Her husband works from home, as well, and with her children also doing classwork remotely, it's a balancing act to make sure everyone gets access when they need it.
"You have to communicate with the people in your house about what activities they're doing so there's enough internet for everybody," Terry said.
Just like in Michelle Terry's house, demand is on the rise and that impacts federal standards for what qualifies as "broadband" service.
In 2015, the Federal Communications Commission changed the definition of broadband by raising the minimum download speeds needed from 4 mbps to 25 mbps.
To put that in perspective, the minimum internet speed recommended for streaming Netflix in standard-definition is 3 mbps. At that that rate, though, you might notice some buffering and pixelation. Plus, as more people hope on the signal to utilize the internet, the quality will diminish.
For high definition video conferencing, you'll need about 6 mbps. If you're looking to telecommute you'll need between 5-25 mbps and for file downloading you'll want about 10 mbps.
Five years later, the FCC released the 2020 Broadband Access Report. In it, Commissioner Michael O' Rielly concludes that broadband "is being delivered to all Americans in a reasonable and timely way."
At least one of the FCC commissioners disagrees with the most recent report and says the standard is still outdated. With many people streaming, downloading and video calling, some say the baseline should be moved upward towards 100 mbps.

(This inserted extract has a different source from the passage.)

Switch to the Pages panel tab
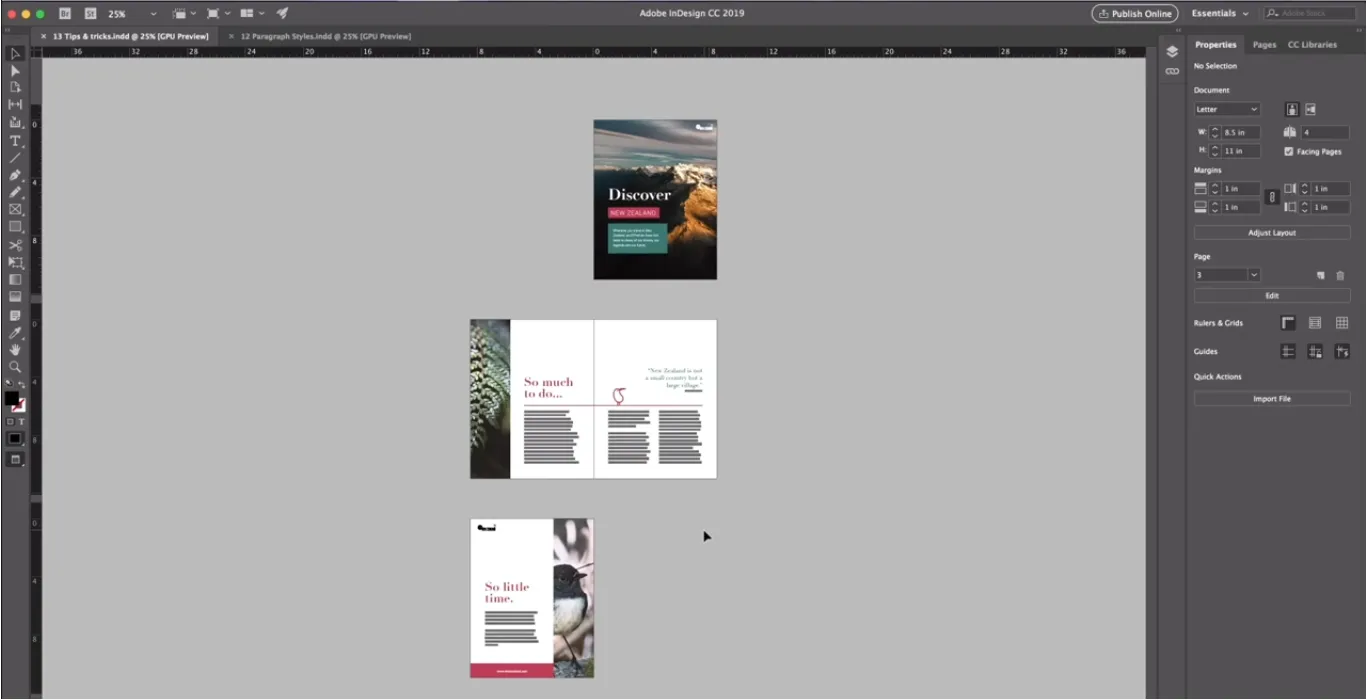Image resolution: width=1367 pixels, height=700 pixels. pos(1264,45)
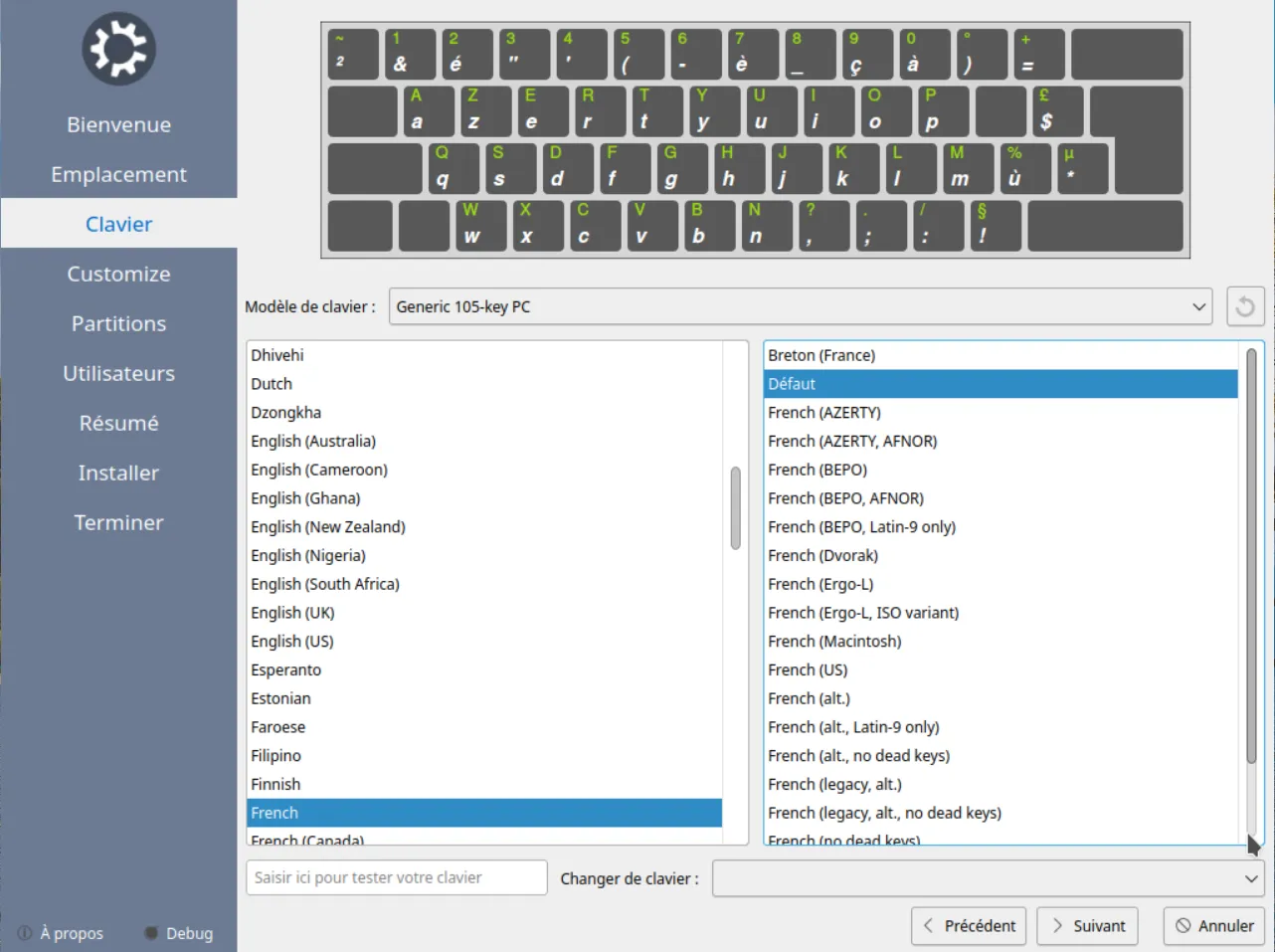The height and width of the screenshot is (952, 1275).
Task: Pick Esperanto from the layout list
Action: (x=286, y=670)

Michael Phelps, who lives in Milton, West Virginia, is a full-time student and legally blind.
"It's really difficult being someone who can barely see already and then the service that they provide is so slow or sluggish I would say that it just stops folks like myself from being able to fully utilize the internet," Phelps said.
He depends on the internet to be able to do his school work, so when speeds drop to a crawl, he's left in the dark.
"I also have to use screen reading software," said Phelps, "It's adaptive software that actually reads the text on the screen back to me, and it's not compatible with the current speeds available."
We went door to door, conducting dozens of internet speed tests to see what others are experiencing.
We found a variety of results. Michelle found that her family is paying for 200 mbps a month and is only getting about 27.
Many were getting speeds that were only about half of what they were paying for. Some residents weren't sure what speeds to expect.
Phelps had the worst speed we found, hovering around 3 mbps. But many viewers have sent us screenshots of their speeds, registering below 1 mbps.
U.S. Sen. Joe Manchin, a West Virginia Democrat, says he's been battling the FCC about the accuracy of the broadband access maps for years. He says the best tool he's found to fight and work toward change is evidence.
That applies specifically in the form of your speed tests. He has a section on his website that allows customers to upload their speed tests directly. To see that information,
That information is compiled and given to the FCC to dispute their reports.
Manchin's office has submitted 567 speed tests to the FCC to date. He and West Virginia Attorney General Patrick Morrisey agree that another part of the problem is lack of competition.
Many residents don't have a choice in their ISP or internet service provider.
According to Broadbandnow.com, there are 399,000 people in the Mountain State who have access to only one wired provider, leaving them no option to switch.
Morrisey says it's that lack of competition and monopoly in some areas that drives down the service.
"You have different companies just occupying certain parts of the state and avoiding competition; that's unacceptable to me," Morrisey said. "It's so great when you can walk with your feet and you can say, 'I've had enough of the bad service. I'm going elsewhere.' "
He encourages residents to file complaints with their AG's office, which will help them track potential issues with companies and monitor patterns.
Until the broadband monopolies are broken, customers are stuck with their current provider -- which only means the suffering and buffering persists.